Got buzzed with the phrases like A.I. , ML ?? Want to start learning it? This blog is perfect for you.
Machine Learning is a vast field with application in each and every possible domain. So, without proper strategy, your interest will die down soon. So, let’s get started.
Understand why you want to learn it.
This is one of the most important points to consider for learning ML. Do you want to get an extra edge in the company-interviews? Do you aspire to be an entrepreneur and apply ML based technologies to boost up your start-up? I wanted to be a researcher and I found ML as the most useful area to pursue my research.
For example, If you’re preparing for the company placements, a basic knowledge of ML with deep understanding in any one of the sections is enough.
Choose a Proper Course
A proper course is much required to start ML. Most of the ML engineers I’ve spoken with, have started their career with Andrew Ng. (description)
A common mistake among students is that they start directly from Neural network by skipping the initial lectures. Do not do that. One must understand what is the need of NN before starting it.
Make a proper Note
Believe me, the old orthodox style of making notes while listening to the lectures still stands a s one of the most effective ways to understand a topic properly.

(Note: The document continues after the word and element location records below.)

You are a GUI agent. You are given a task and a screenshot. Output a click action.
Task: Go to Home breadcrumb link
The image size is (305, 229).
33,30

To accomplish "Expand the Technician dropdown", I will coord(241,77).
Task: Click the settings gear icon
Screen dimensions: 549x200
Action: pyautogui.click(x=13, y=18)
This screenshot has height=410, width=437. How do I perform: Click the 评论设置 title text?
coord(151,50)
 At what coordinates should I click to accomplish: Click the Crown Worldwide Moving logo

After covering a few lectures, you can always look back and revise the previous topics.
There are hundreds of useful blogs to help you understand the topics better. One such example is Cola’s Blog. It is followed by most of the ML enthusiasts. Thus, for a particular topic, watch the video, make the proper notes, analyse it, and now strengthen your core by verifying it with the blogs.

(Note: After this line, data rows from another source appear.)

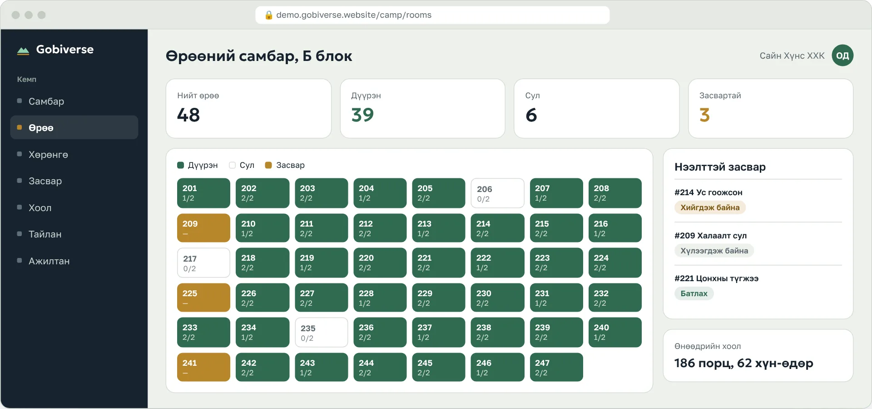Select the green Дүүрэн legend swatch
The height and width of the screenshot is (409, 872).
(180, 165)
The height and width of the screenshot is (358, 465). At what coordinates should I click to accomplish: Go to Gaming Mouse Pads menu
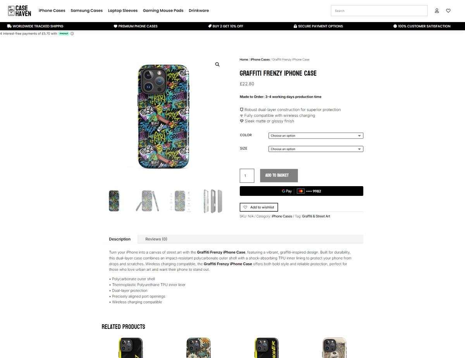pos(163,10)
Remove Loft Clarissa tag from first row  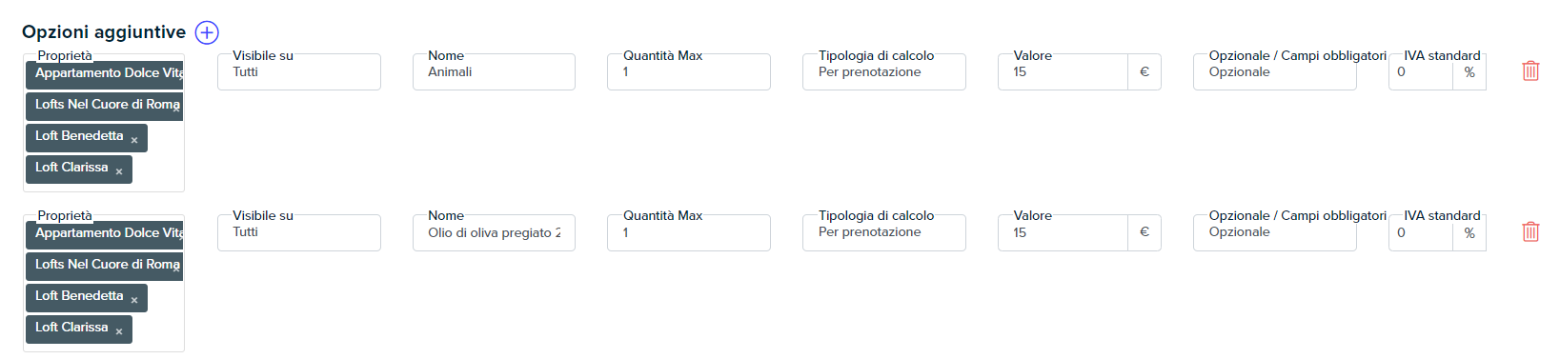(x=119, y=171)
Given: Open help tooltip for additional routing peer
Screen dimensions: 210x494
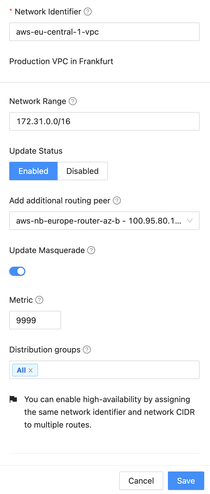Looking at the screenshot, I should (117, 200).
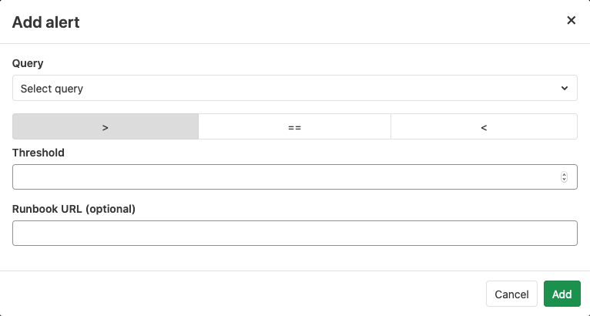Click the Add alert dialog title
The height and width of the screenshot is (316, 590).
(x=46, y=22)
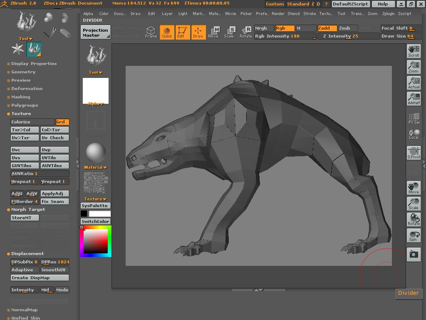This screenshot has height=320, width=426.
Task: Click the Create DispMap button
Action: pos(40,278)
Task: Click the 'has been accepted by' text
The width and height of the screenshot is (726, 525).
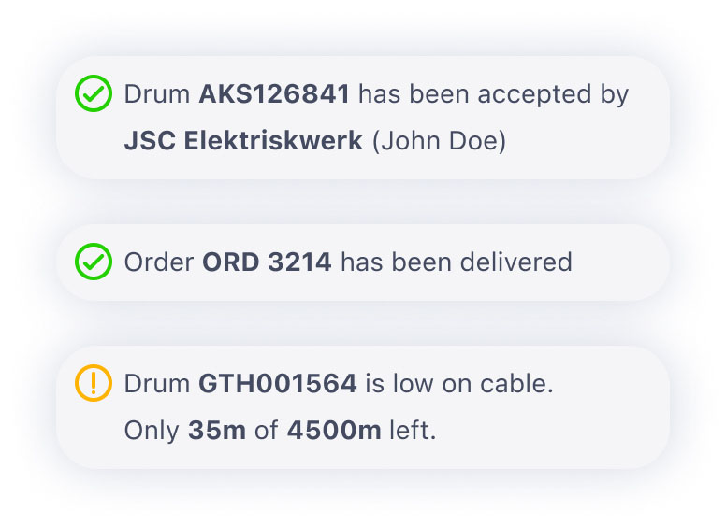Action: 494,95
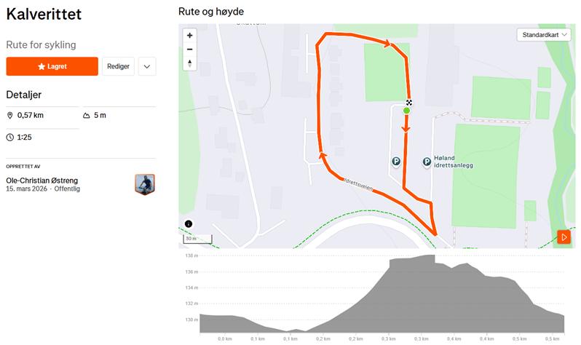
Task: Reset map bearing with compass arrow
Action: point(190,63)
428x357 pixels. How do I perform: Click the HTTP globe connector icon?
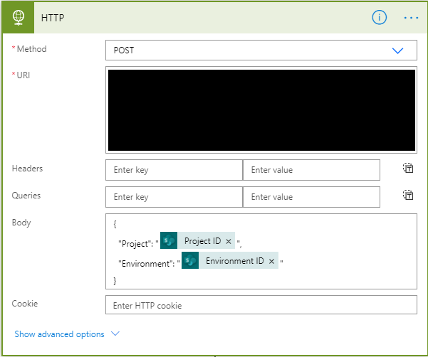[x=16, y=18]
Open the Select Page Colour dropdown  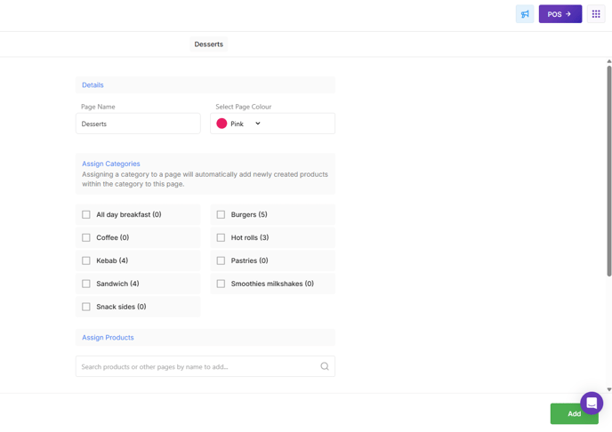pos(272,124)
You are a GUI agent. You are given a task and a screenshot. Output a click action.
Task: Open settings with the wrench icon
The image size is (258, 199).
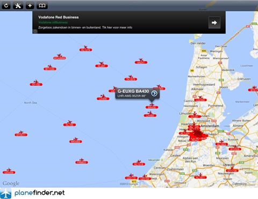coord(18,5)
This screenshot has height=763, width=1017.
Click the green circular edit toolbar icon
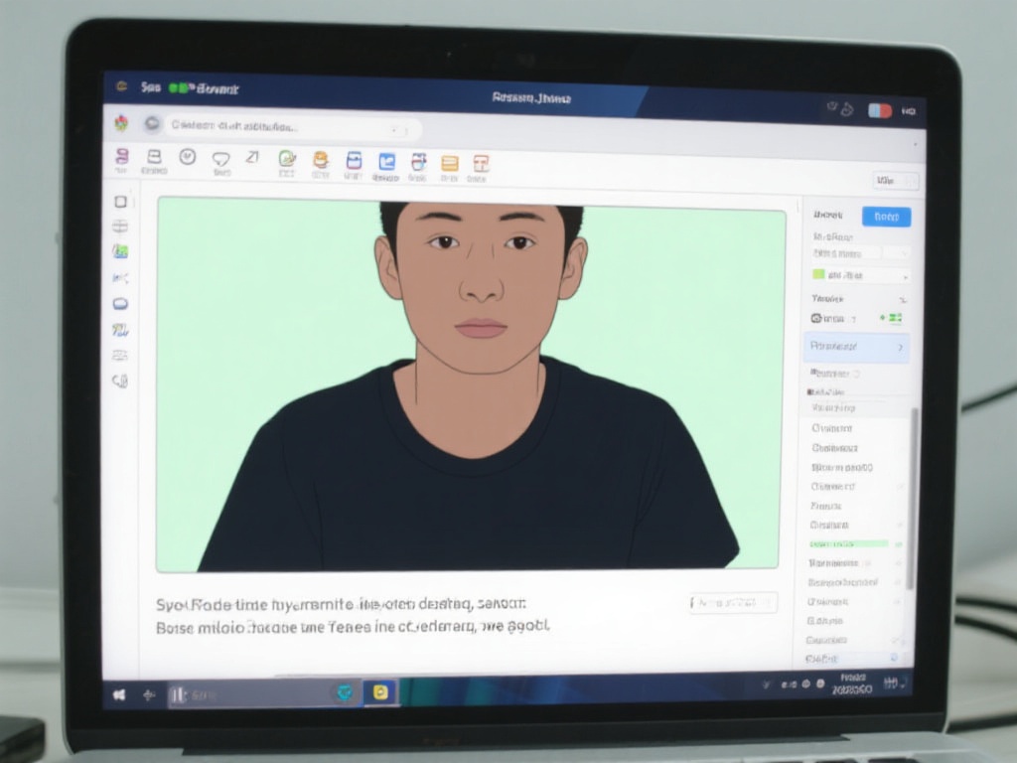pyautogui.click(x=287, y=158)
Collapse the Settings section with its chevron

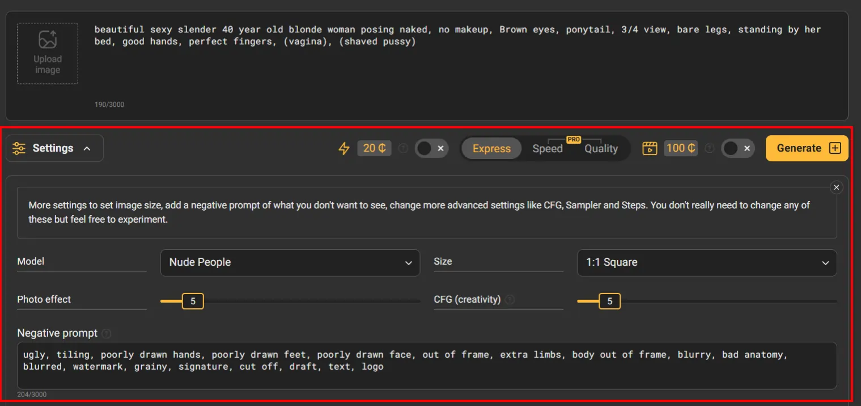tap(86, 148)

Read a lot of Research papers
After you finish the basic topics (say, upto NN), you must start reading lots of papers. A research paper will make you aware of the latest developments in this field. There are thousands of papers on various areas of ML, so choose the papers wisely. Go through the number of citations and the quality of the conference where it is published.
Select your domain
You’ve completed the basic topics of ML, you’ve gone through the various blogs and papers. Now, decide which area you want to go. Most of the learners opt for Computer Vision or Natural Language Processing. Speech Processing is also one of the emerging branches.
Other than these three topics, one can also look for ML in finance, healthcare etc.
Do you have the computational power?
Often we come across codes with heavy computational power requirements for Machine Learning. So, it’s essential for you to have a GPU to train your models. I use NVIDIA 1070 TI for ML and generally prefer everyone to have it. IF you don’t have a GPU, don’t worry. You can train your model in Google Colab. It’s free cloud platform which can be used easily to train your models.
Try to code/ simulate standard results
After learning and understanding basic ML, all you need to do is go through the standard papers and try to code it yourself. Get the help from the corresponding github account. If you get stuck don’t panic. Take help from others or from google.